We don’t need no virtualization
If you think about it, the main use case for virtualization is isolation: Given that you have several applications running at the same time, how can you make sure they don’t interfere with each other? For example, if a customer deploys an AWS Lambda function, Amazon doesn’t just spin up a Node.js instance and let it go hog wild on their servers. Instead, they provision a Firecracker VM that gives the application a completely isolated compute environment; it has its own virtual file system, memory and network interfaces. However, this has a number of downsides—for one, it’s expensive! You have to allocate virtual address space, load an entire operating system, perform bespoke network routing, and so on.
Let’s take a step back; why do we need virtualization in the first place?
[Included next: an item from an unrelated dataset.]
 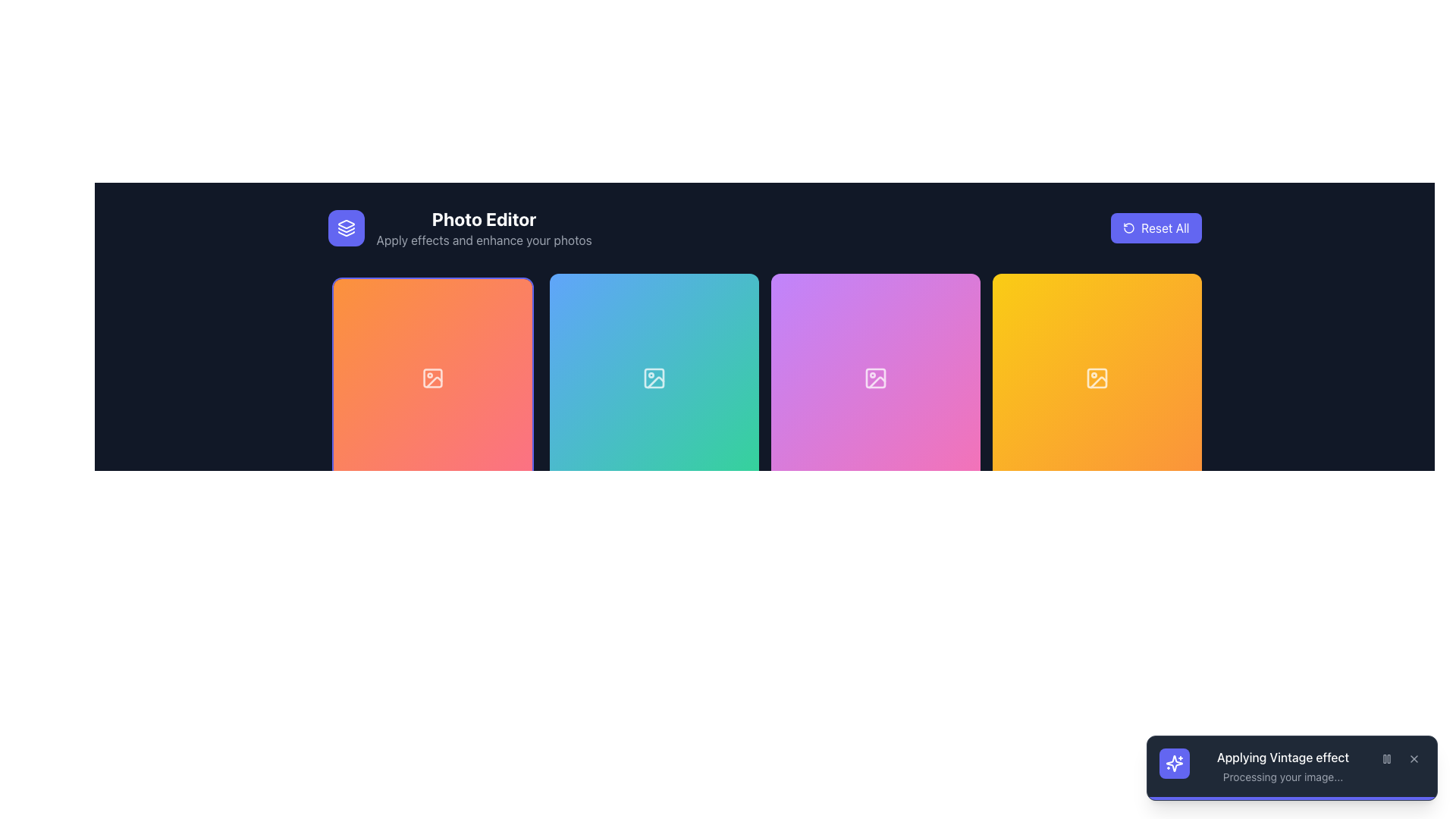 What do you see at coordinates (1097, 377) in the screenshot?
I see `the fourth selectable card in the grid layout` at bounding box center [1097, 377].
The main problem is that the languages and runtimes we use today are not designed for “multi-tenancy”; by default, the runtime may have unfettered access to the entire system it’s running on. In theory, this means one tenant could disrupt the operation of another tenant or the host (accidentally or on purpose), exfiltrate data, manipulate code, etc. These capabilities can be locked down in various ways, e.g. at a user level in the operating system or sometimes in the runtime (Deno is a recent example). However, this level of access control is usually course-grained and tricky to get right.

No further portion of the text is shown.